• _Passage provided_
=-=-=-=-=
Tutorial

This documentation section for pgcopydb contains a list of classic pgcopydb use-cases. For details about the commands and their options see the manual page for each command at pgcopydb.

Copy Postgres Database to a new server

The simplest way to use pgcopydb is to just use the pgcopydb clone command as in the following example.

$ export PGCOPYDB_SOURCE_PGURI="dbname=pagila"
$ export PGCOPYDB_TARGET_PGURI="postgres://user@target:5432/pagila"

$ pgcopydb clone

Note that the options --source and --target can also be used to set the Postgres connection strings to the databases; however, using environment variables is particulary useful when using Docker containers.

You might also notice here that both the source and target Postgres databases must already exist for pgcopydb to operate.

Copy Postgres users and extensions

To copy Postgres users, a privileged connection to the target database must be setup, and to include passwords, a privileged connection to the source database must be setup as well. If it is required to limit these privileged connections to a minimum, then the following approach may be used:

$ coproc ( pgcopydb snapshot --source ... )

# first two commands would use a superuser role
$ pgcopydb copy roles --source ... --target ...
$ pgcopydb copy extensions --source ... --target ...

# now it's possible to use a non-superuser role
$ pgcopydb clone --skip-extensions --source ... --target ...

$ kill -TERM ${COPROC_PID}
$ wait ${COPROC_PID}

How to edit the schema when copying a database?

It is possible to split pgcopydb operations and to run them one at a time.
=-=-=-=-=
• _Provided data_

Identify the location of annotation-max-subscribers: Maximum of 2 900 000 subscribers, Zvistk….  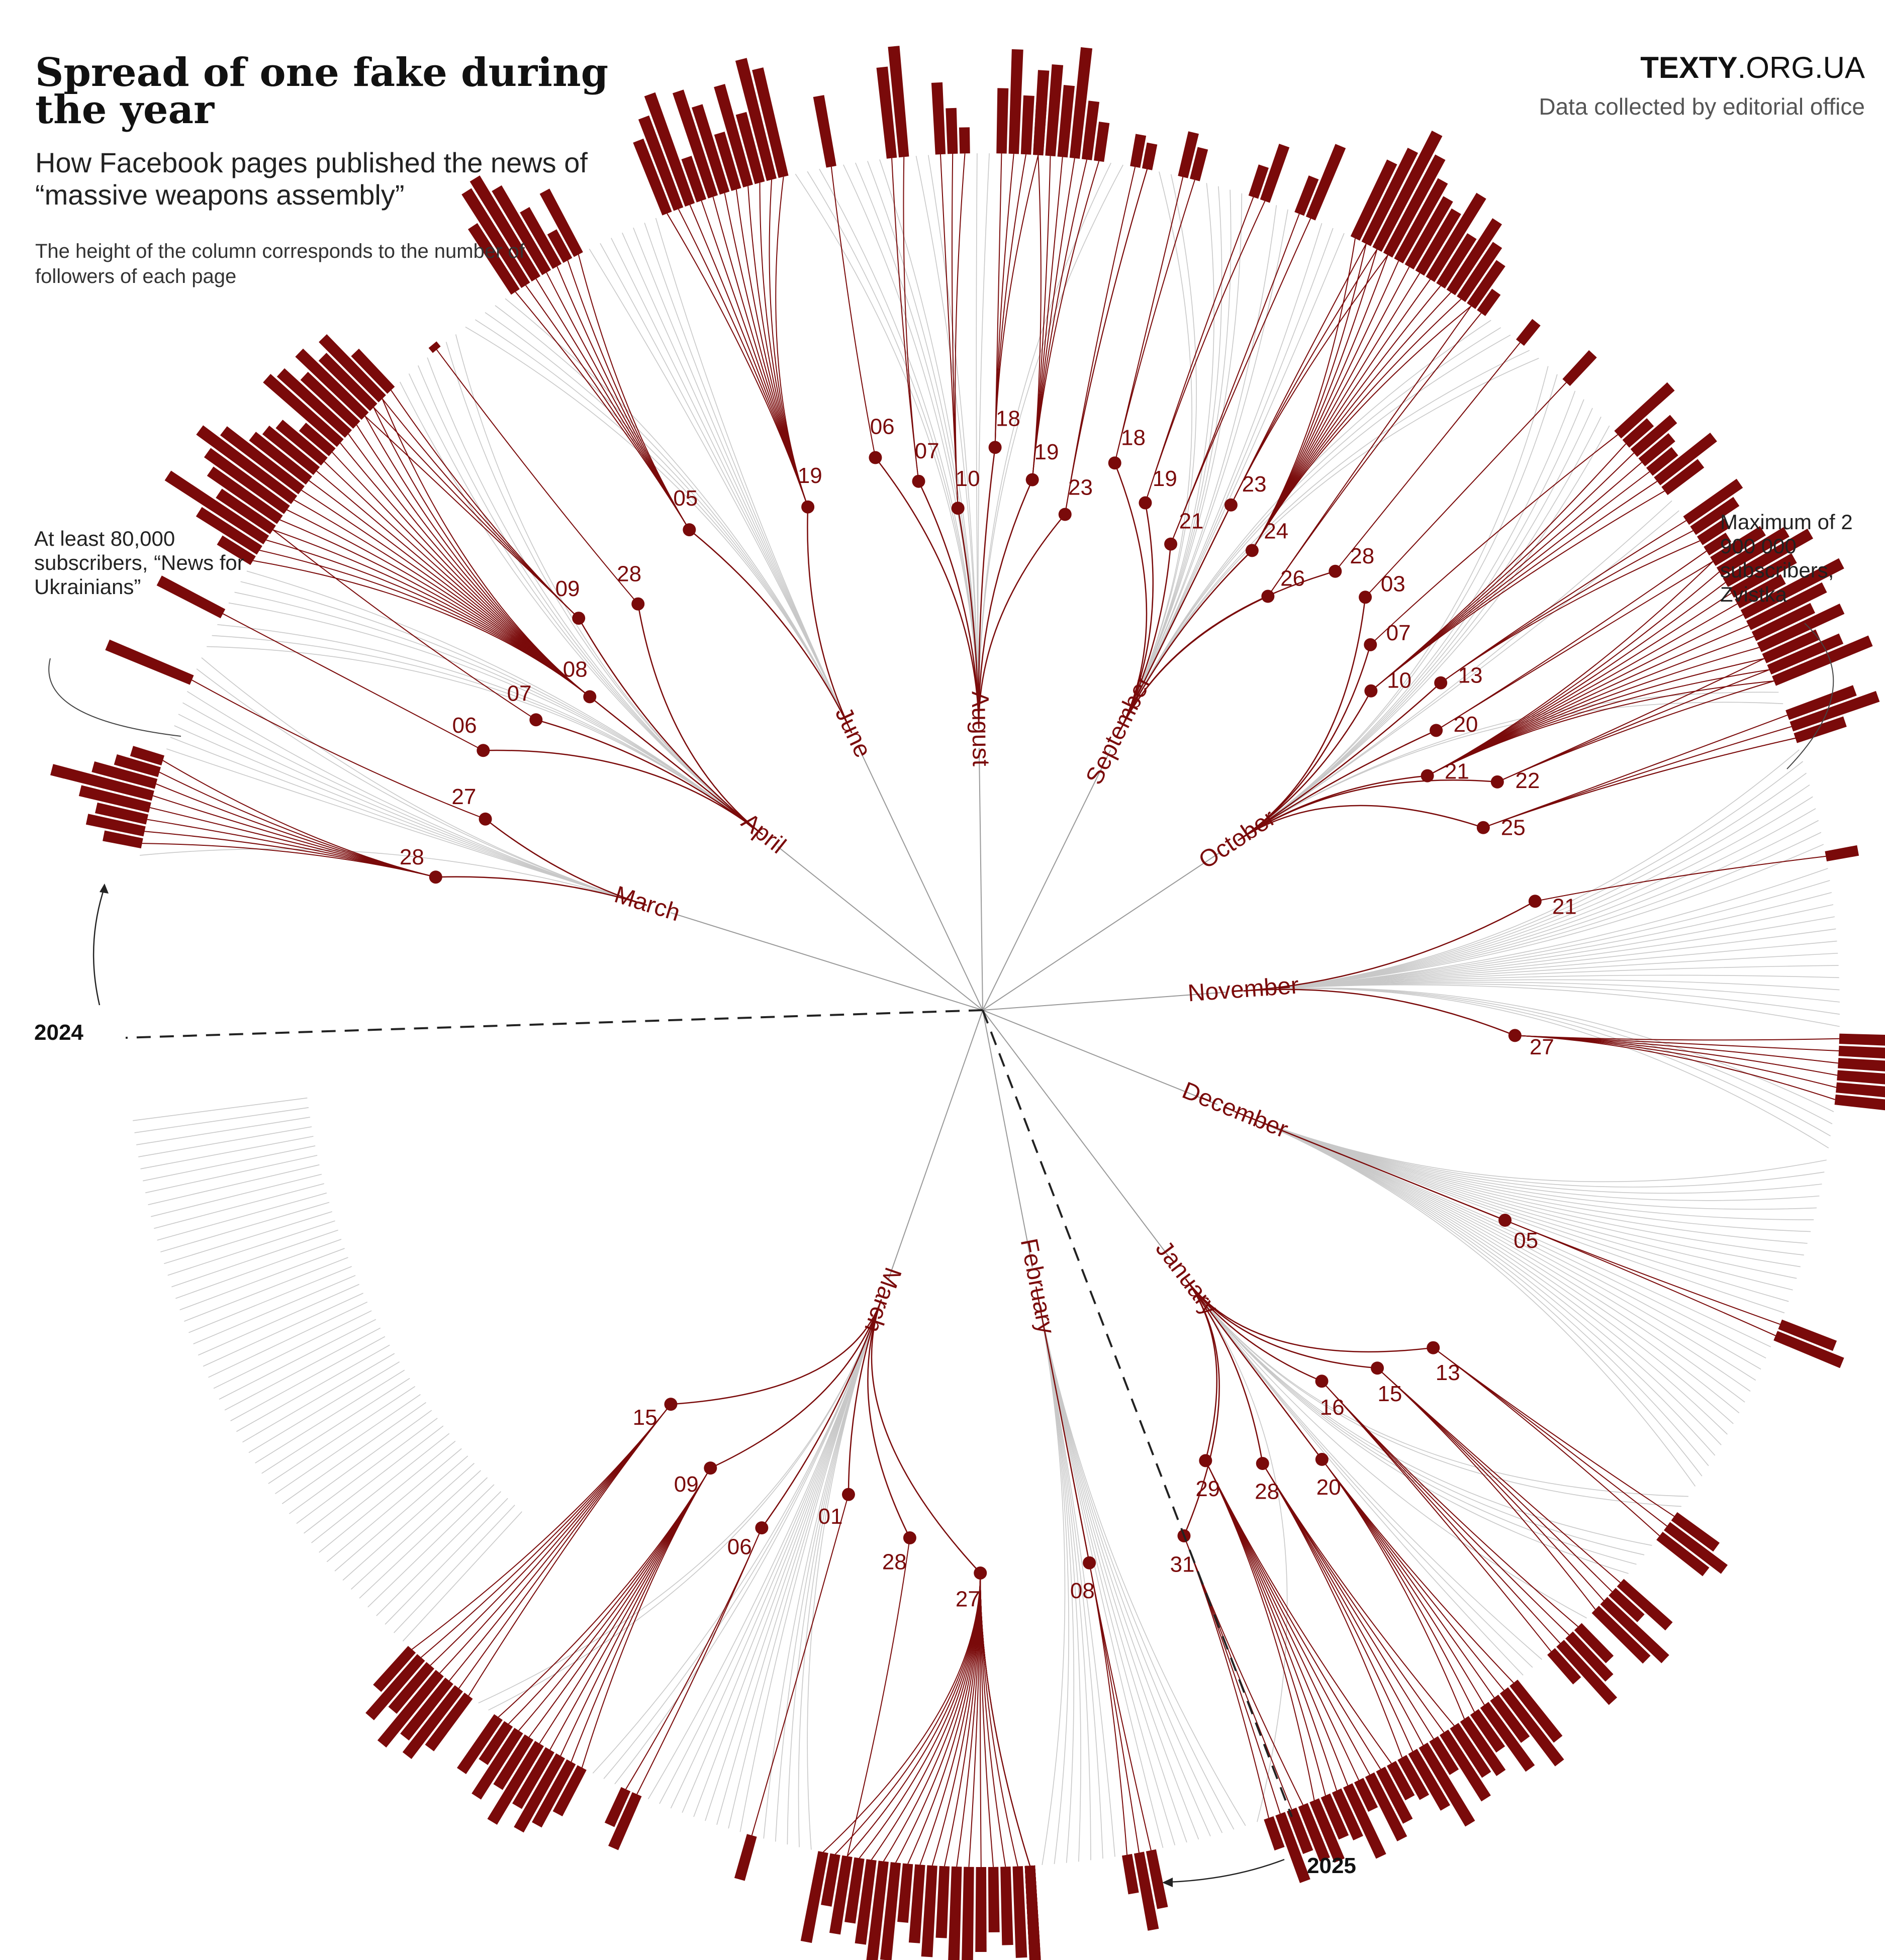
=-=-=-=-=
• _To-do item 1_
Can you reproduce everything in the pgcopydb tutorial from "You might also" down to "roles --source ... --target ...", word for word?
• _To-do item 2_
Could you carry on writing the pgcopydb tutorial, picking up right after its final sentence?

• _Expected output 1_
You might also notice here that both the source and target Postgres databases must already exist for pgcopydb to operate.

Copy Postgres users and extensions

To copy Postgres users, a privileged connection to the target database must be setup, and to include passwords, a privileged connection to the source database must be setup as well. If it is required to limit these privileged connections to a minimum, then the following approach may be used:

$ coproc ( pgcopydb snapshot --source ... )

# first two commands would use a superuser role
$ pgcopydb copy roles --source ... --target ...

• _Expected output 2_
However, please note that in these cases, concurrency and performance characteristics that depend on concurrency are then going to be pretty limited compared to the main pgcopydb clone command where different sections are running concurrently with one-another.

Still in some cases, running operations with more control over different steps can be necessary. An interesting such use-case consists of injecting schema changes before copying the data over:

#
# pgcopydb uses the environment variables
#
$ export PGCOPYDB_SOURCE_PGURI=...
$ export PGCOPYDB_TARGET_PGURI=...

#
# we need to export a snapshot, and keep it while the indivual steps are
# running, one at a time
#
$ coproc ( pgcopydb snapshot )

$ pgcopydb dump schema --resume
$ pgcopydb restore pre-data --resume

#
# Here you can implement your own SQL commands on the target database.
#
$ psql -d ${PGCOPYDB_TARGET_PGURI} -f schema-changes.sql

# Now get back to copying the table-data, indexes, constraints, sequences
$ pgcopydb copy data --resume
$ pgcopydb restore post-data --resume

$ kill -TERM ${COPROC_PID}
$ wait ${COPROC_PID}

$ pgcopydb list progress --summary

Note that to ensure consistency of operations, the pgcopydb snapshot command has been used. See Resuming Operations (snaphots) for details.

Follow mode, or Change Data Capture

When implementing Change Data Capture then more sync points are needed between pgcopydb and the application in order to implement a clean cutover.

Start with the initial copy and the replication setup:

$ export PGCOPYDB_SOURCE_PGURI="dbname=pagila"
$ export PGCOPYDB_TARGET_PGURI="postgres://user@target:5432/pagila"

$ pgcopydb clone --follow

While the command is running, check the replication progress made by pgcopydb with the Postgres pg_stat_replication view.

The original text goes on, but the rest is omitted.